If my life really is going to flash before my eyes as I die—if every single memory of my life will play out again as it dissolves into a gentle mist of nothingness—then I think this moment will be the very last one to go. Not the first time I held my babies. Not the day I first met Joe. Not the news that my books were sold, or the first time I held a copy in my hands.

This moment. Because it changes everything.

Valerie had literally decorated herself with burns:
decorated
, like some mad, evil artist. The suppurating red dots had something of the style of henna tattoos. They were like flourishes from Persian art.

She couldn't seem to understand why we were so upset. She herself seemed to find them thrilling. It was as if these sores were not injuries she had inflicted but messages that had emerged from deep within. Their mysterious patterns seemed to reveal to her an unexpected ability to find beauty in pain.

Only one good thing came out of this horrific damage. At least now I was able to get her an appointment with the psychiatric staff.

“They put me on drugs,” she said as she came out to the psychiatric waiting room. She waved the paper at me. “Zoloft!” she said, smiling.

I smiled back. Zoloft is an old family friend.

Before our children were born, Joe and I didn't have a single argument. He was witty and funny, and the two of us were madly in love. But when two small children came along to add their unpredictable demands to our days, Joe's personality seemed to change. He became a coiled spring. He simmered with anger. And we never knew when that anger would erupt.

It wasn't as if my young husband was abusive or controlling. He wasn't trying to scare me, and he didn't. I found Joe's outbursts more of an annoyance than anything else. To me, they were a breakdown, a loss of control.

But the little girls found his yelling episodes terrifying, and that upset all of us.

“I'll fix it,” Joe said whenever his temper got away from him. “There's nothing to say. I'll fix it.” And if he could have, he would have. He tried even harder to keep control—which only wound the spring even tighter.

One morning when Elena was about eight years old, Joe stopped by my office at the library. In his hand was a plain brown paper bag.

“Do you want to go have lunch?” I asked, reaching for my purse.

“It's from the doctor,” he said.

I looked in the bag. It was full of Zoloft samples.

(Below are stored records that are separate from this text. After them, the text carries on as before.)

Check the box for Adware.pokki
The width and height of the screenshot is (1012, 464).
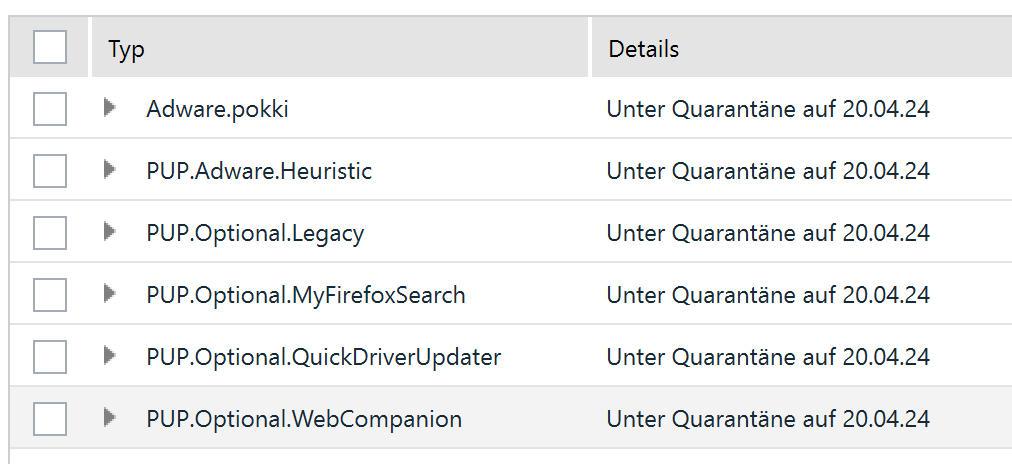click(x=50, y=109)
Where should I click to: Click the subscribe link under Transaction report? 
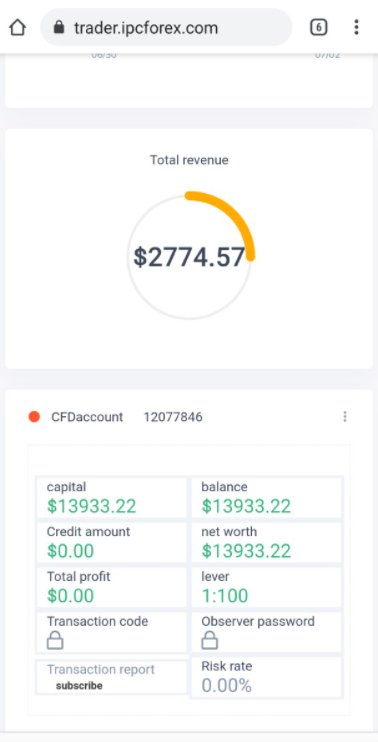[79, 685]
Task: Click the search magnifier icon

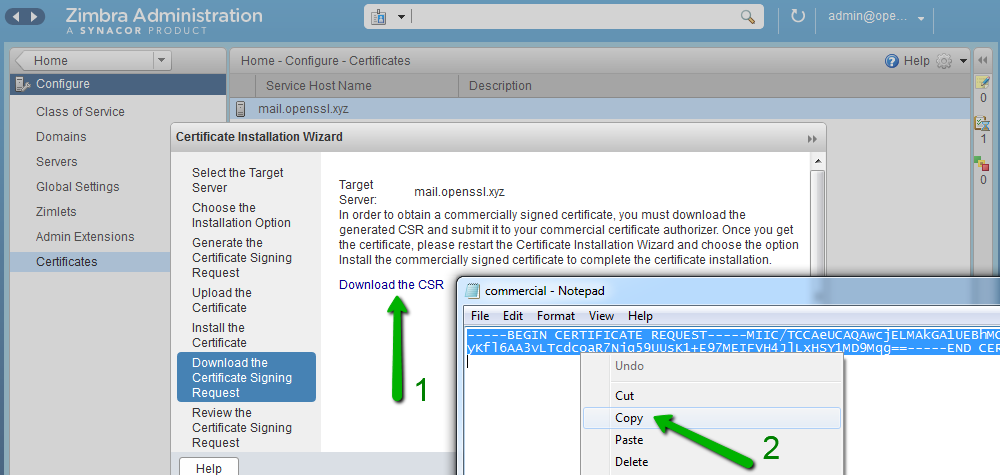Action: coord(747,18)
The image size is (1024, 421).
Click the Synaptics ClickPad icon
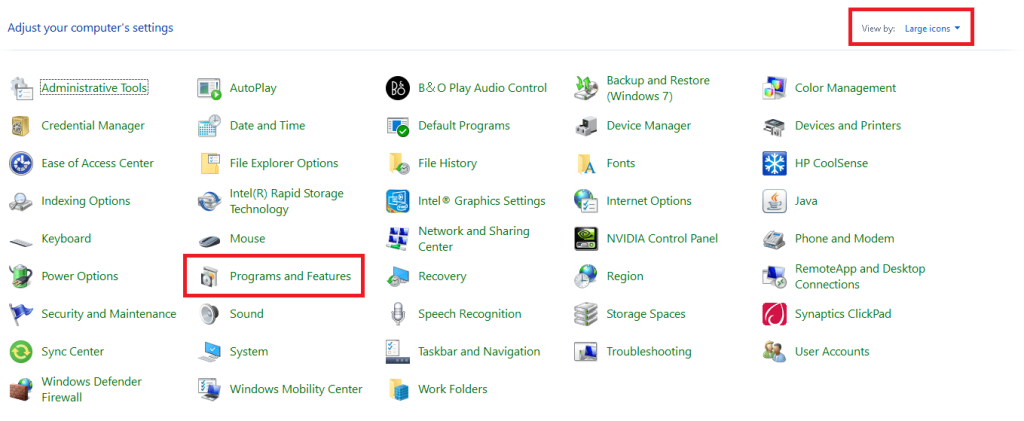click(x=774, y=314)
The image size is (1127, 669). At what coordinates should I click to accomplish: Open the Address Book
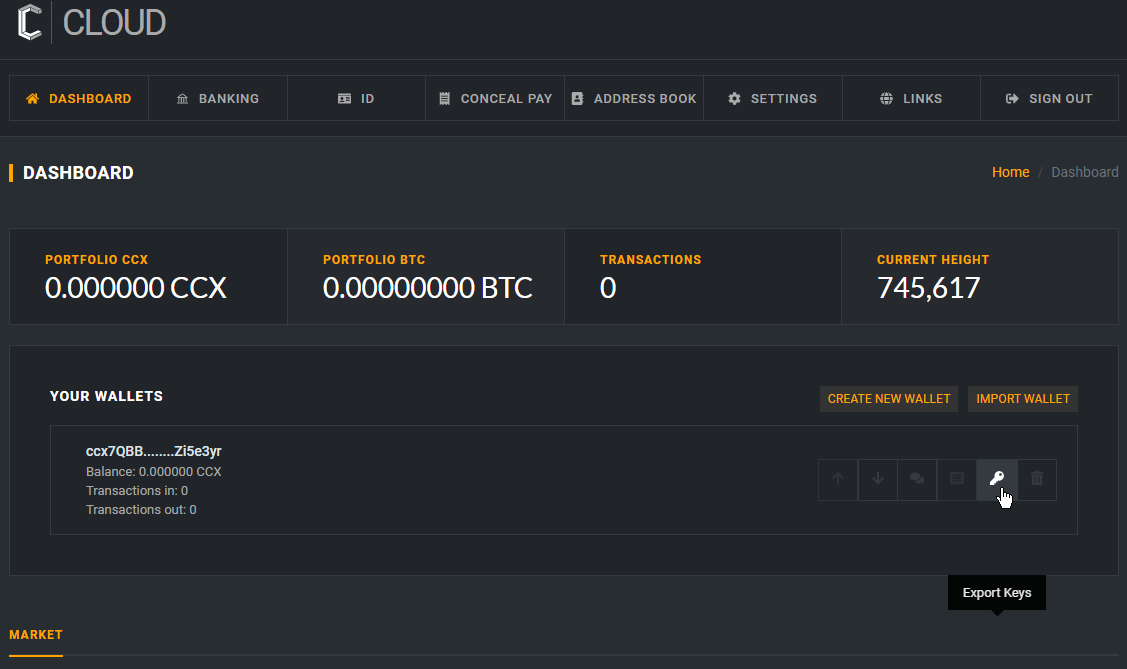pyautogui.click(x=634, y=99)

“We were talking about my chest pains,” Joe explained, “and the doctor asked about my stress level. I started to tell her about the projects we've got going on right now in California. And then she said to me, ‘Are you happy?'”

I looked across the desk at my husband. Joe didn't look happy. His mouth clamped shut in a tight line, and his eyes flicked around my office as if he were hunting for the source of an aggravating sound. His knee bounced in a nervous tic, and his fingers drummed on his pants leg. He kept picking things up off my desk, turning them in his hands, and putting them back down again.

“Well?” I said. “What did you tell her?”

“I said, ‘My wife asks me that all the time.'”

I reached into his paper bag and pulled out one of the sample packs of Zoloft. It wasn't a drug I'd ever heard of.

“This says it's for depression,” I said. “You don't look depressed to me.”

“I told her I get angry all the time, and she said, ‘I think you have anxiety problems.' This stuff also helps with anxiety.”

Anxiety? A light bulb seemed to blink on in my brain. I said, “That actually makes a lot of sense.”

So Joe decided to try the Zoloft. We agreed that he could stop at any time. He washed one down at the water fountain on the way out of the library, and I went back to work.

Saturday morning two days later, I was in the kitchen making a cake. It was a chocolate cake. I was beating the frosting. Joe wandered into the kitchen and sat down to watch me. After a minute, he started talking.

“Did you ever have a crush on an actor when you were a kid?”